THE DATA »
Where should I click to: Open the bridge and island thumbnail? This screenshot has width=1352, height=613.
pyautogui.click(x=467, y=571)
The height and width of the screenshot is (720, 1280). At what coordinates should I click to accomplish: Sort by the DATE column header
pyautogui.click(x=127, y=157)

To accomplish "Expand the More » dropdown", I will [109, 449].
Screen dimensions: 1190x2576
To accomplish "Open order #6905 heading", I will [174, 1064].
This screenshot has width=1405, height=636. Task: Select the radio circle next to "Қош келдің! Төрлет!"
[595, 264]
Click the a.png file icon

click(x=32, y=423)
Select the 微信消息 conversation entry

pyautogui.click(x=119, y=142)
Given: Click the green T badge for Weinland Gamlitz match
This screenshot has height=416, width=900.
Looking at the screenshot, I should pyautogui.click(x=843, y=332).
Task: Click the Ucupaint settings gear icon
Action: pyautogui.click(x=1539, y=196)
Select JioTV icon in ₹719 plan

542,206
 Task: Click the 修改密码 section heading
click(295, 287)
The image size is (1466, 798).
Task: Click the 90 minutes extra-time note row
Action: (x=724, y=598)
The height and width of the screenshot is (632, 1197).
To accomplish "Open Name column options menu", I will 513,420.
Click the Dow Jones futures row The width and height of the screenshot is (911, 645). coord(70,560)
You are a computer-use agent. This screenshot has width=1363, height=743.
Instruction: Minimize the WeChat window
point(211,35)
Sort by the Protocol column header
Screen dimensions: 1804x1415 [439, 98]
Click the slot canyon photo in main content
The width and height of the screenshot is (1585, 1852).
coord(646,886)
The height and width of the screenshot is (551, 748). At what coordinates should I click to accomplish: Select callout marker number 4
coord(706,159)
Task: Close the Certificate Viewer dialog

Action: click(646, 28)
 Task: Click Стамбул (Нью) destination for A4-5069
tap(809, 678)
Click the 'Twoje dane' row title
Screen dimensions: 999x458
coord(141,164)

PROBLEM » What lines in the listing contain "will"? Copy them all.

RESPONSE FOR THIS EXERCISE »
To accomplish "Expand the More » dropdown", I will [109, 449].
To accomplish "Open order #6905 heading", I will [174, 1064].
To accomplish "Open Name column options menu", I will 513,420.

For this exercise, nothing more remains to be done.